- **Work order**
List all lines of the data that include the string "computer".

[Saved data entries]
┄┄┄┄┄┄┄┄┄┄
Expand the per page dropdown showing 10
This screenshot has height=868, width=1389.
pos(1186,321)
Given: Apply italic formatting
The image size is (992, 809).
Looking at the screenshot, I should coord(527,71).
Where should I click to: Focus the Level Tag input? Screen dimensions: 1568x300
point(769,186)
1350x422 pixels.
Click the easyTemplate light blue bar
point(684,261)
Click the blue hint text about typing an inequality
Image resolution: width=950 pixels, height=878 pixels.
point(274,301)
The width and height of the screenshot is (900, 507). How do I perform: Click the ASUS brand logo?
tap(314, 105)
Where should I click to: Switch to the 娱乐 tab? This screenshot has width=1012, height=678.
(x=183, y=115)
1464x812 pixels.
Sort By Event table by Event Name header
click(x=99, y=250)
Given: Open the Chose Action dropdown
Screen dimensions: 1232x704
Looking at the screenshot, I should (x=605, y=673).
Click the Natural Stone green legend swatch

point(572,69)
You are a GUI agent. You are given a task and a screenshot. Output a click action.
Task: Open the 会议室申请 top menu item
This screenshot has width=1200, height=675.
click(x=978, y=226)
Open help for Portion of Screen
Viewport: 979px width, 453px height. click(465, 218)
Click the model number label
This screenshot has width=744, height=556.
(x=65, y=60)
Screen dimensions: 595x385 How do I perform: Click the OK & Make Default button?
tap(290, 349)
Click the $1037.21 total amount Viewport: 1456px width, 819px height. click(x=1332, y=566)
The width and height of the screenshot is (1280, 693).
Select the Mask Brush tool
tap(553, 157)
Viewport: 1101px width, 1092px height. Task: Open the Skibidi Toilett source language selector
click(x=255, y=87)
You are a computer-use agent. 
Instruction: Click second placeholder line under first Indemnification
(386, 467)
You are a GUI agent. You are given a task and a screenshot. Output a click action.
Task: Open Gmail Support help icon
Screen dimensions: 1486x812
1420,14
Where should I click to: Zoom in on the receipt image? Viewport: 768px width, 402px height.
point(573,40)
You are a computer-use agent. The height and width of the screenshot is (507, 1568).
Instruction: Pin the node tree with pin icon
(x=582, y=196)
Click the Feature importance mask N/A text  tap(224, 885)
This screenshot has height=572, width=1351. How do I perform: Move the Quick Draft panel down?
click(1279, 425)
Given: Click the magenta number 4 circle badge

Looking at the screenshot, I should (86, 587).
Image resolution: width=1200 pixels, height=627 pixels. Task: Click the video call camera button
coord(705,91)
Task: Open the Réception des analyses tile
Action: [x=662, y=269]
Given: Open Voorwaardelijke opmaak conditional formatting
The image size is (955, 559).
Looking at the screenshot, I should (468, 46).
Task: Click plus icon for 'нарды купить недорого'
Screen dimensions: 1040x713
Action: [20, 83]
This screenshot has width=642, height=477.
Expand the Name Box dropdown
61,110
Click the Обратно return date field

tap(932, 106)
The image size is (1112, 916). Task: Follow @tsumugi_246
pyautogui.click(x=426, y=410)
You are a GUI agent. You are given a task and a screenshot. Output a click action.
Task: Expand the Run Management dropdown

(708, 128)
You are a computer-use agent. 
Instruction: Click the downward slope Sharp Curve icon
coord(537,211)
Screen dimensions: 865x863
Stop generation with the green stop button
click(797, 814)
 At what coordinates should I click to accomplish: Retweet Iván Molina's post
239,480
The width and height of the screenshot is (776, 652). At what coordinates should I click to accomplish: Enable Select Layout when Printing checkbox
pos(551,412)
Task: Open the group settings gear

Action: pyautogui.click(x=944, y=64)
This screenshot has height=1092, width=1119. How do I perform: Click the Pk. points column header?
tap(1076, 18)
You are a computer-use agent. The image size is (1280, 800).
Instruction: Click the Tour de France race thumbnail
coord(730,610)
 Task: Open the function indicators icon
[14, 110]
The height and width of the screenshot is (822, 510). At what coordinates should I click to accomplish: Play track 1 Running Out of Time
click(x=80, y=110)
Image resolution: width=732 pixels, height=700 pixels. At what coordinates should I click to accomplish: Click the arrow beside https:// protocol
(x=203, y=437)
┄┄┄┄┄┄┄┄┄┄
- **Completed exercise**
You are a computer-use agent. 
You are a computer-use agent. The height and width of the screenshot is (507, 1568).
You are a computer-use agent. 
You are a computer-use agent. The image size is (1280, 800).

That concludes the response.